Rep. Tom Weldon, R-Ringgold, helped push the database through the Legislature this year but worries that without funding the idea will wither.
“It benefits them to get a handle on this so their products can stay legal and safe for those who need it,” Weldon said of drugmakers and large pharmacy companies. “I don’t think this is the be all to end all, but it is a strike near the heart of the problem once we get it going.”
Allen said Drugs and Narcotics is starting its process to apply for a federal Department of Justice grant to seed the project.
The agency also wants to figure out how to absorb costs into its annual budget, even though with cuts to spending it now has the same number of investigators as it did when it was founded in 1976.

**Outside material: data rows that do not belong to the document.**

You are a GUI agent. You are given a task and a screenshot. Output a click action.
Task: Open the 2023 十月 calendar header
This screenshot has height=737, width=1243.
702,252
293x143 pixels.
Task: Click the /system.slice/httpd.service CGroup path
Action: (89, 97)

The next step likely will be meetings with the state pharmacy and medical boards on the mechanics of the database, Allen said.
Eventually, there will be training sessions on how to best use the information and, it is hoped, a system that works to curb abuse. The experiences of the 34 states that track prescriptions, Allen said, will help Georgia.
“Since we’ve never done this before, other states have cautioned us to not rush it into existence,” Allen said. “It’s sort of a get-it-as-right-as-we-can the first time.”